Error rate: problem events account for a proportion of all events.
Combustion rate: refers to the speed at which the service consumes the error budget relative to the SLO.
Accuracy rate: of all detected events, the proportion of problem events detected.
Recall ratio: in all objectively existing questions, the proportion of the question event that is detected.
When in reset, the following steps are used: and after the problem is solved, alarming duration is long.
The service monitoring method provided by the embodiment of the application is explained in detail below.
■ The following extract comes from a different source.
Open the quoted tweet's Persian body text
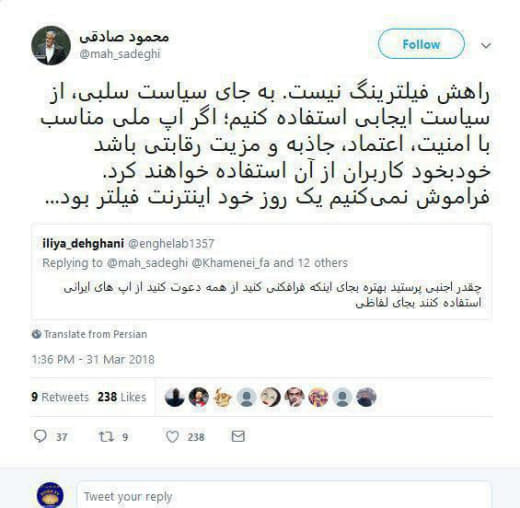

Referring to fig. 1, a flowchart illustrating steps of a service monitoring method in an embodiment of the present application may include the following steps 101 to 103.
Step 101: and acquiring service data of the target service in a time window at preset time intervals.
The preset time interval can be adjusted according to different application scenes. I.e. the time intervals corresponding to different target services have different values. For example, the preset time interval may be 1 minute.
In addition, the target service may be an http request, rpc call, or the like.
Step 102: and calculating the combustion rate according to the service data.
Optionally, the service data includes: the total number of events and the number of problem events for the target service; said calculating a burn rate from said service data, comprising:
calculating the ratio of the number of the problem events to the total number of the events as an error rate;
The ratio of the error rate to a predetermined error budget is calculated as a burn-in rate.
Here, the number of problem events is X, the total number of events is Y, the predetermined error budget is Z, and the error rate is C, and therefore, the error rate c=x/Y, and the burn rate=c/Z.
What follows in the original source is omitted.